In India, Microfinance has been defined by “The National Microfinance Taskforce, 1999” as
“provision of thrift, credit and other financial services and products of very small amounts to
the poor in rural, semi-urban or urban areas for enabling them to raise their income levels and
improve living standards”.

"The poor stay poor, not because they are lazy but because they have no access to capital."

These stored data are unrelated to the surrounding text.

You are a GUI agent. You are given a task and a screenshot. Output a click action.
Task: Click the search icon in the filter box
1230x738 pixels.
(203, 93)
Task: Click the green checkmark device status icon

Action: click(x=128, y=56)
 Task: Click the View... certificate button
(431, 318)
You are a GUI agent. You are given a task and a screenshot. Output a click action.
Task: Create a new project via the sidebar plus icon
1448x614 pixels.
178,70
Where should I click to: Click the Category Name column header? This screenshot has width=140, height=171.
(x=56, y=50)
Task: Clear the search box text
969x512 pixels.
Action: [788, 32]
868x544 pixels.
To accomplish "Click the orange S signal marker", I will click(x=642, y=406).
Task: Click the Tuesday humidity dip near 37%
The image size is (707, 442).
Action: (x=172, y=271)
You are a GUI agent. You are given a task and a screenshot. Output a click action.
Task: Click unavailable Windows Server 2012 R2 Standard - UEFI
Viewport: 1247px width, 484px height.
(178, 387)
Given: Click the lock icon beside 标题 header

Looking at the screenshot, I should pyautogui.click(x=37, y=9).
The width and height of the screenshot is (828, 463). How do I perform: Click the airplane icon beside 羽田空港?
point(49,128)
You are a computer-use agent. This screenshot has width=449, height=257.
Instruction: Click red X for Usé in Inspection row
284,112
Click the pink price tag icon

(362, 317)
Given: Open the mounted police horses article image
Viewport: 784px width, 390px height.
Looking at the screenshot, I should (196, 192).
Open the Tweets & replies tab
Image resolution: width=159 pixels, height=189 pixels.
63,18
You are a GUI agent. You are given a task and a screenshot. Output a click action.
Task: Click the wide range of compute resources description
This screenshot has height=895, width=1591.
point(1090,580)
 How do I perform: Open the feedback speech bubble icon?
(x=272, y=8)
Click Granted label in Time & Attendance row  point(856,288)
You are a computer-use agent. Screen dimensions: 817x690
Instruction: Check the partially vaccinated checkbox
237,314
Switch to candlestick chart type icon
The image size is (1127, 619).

Microfinance is often considered one of the most effective and flexible strategies in the fight
against global poverty. It is sustainable and can be implemented on the massive scale
necessary to respond to the urgent needs of those living on less than $1 a day, the World’s
poorest.
The last twenty years have shown that microfinance is a proven development tool capable of
providing vast numbers of the poor, particularly women, with sustainable financial services to
support their livelihoods. The 2005 State of the Micro credit Summit Campaign reports that
microfinance institutions reached over ninety-two million clients and benefited 333 million
family members.

The success of microfinance represents a paradigm shift in the development industry: poor
people are no longer recipients of charity, but customers to be served. Women make up
approximately eighty-three percent, or sixty-six million, of reported microfinance clients.
They not only make good clients — women have proven better at paying on time than men
— but are also key drivers of development. Investing in women, literally, has proven the
most effective way to increase individual family expenditures on health and education,
improve nutrition and food security, protect against emergencies, and begin the slow process
of tackling the gender inequalities that hinder development in so many countries around the
world.

Funding for micro-finance programs is set to increase further in the years to come, also with
the intention to promote gender policies. The access to micro-finance services (credit,
savings, insurance and pensions) is still highly unequal between men and women.
Considerable advances were made in the 1990s in the design of NGO-managed programs and
poverty-targeted banks to increase women’s access to small loans and savings facilities.
Microfinance is being promoted as a key poverty alleviation strategy to enable poor women
and men to cope with the adverse economic and social impacts of structural adjustment
policies and globalization.

Review of literature
The interest in providing credit to micro-entrepreneurs, especially women emerged as a major
area of interest for researchers mainly during the nineties. The success of the Grameen Bank
in Bangladesh and consequent emergence of micro-credit systems in many developing
countries have opened up accesses for productive research.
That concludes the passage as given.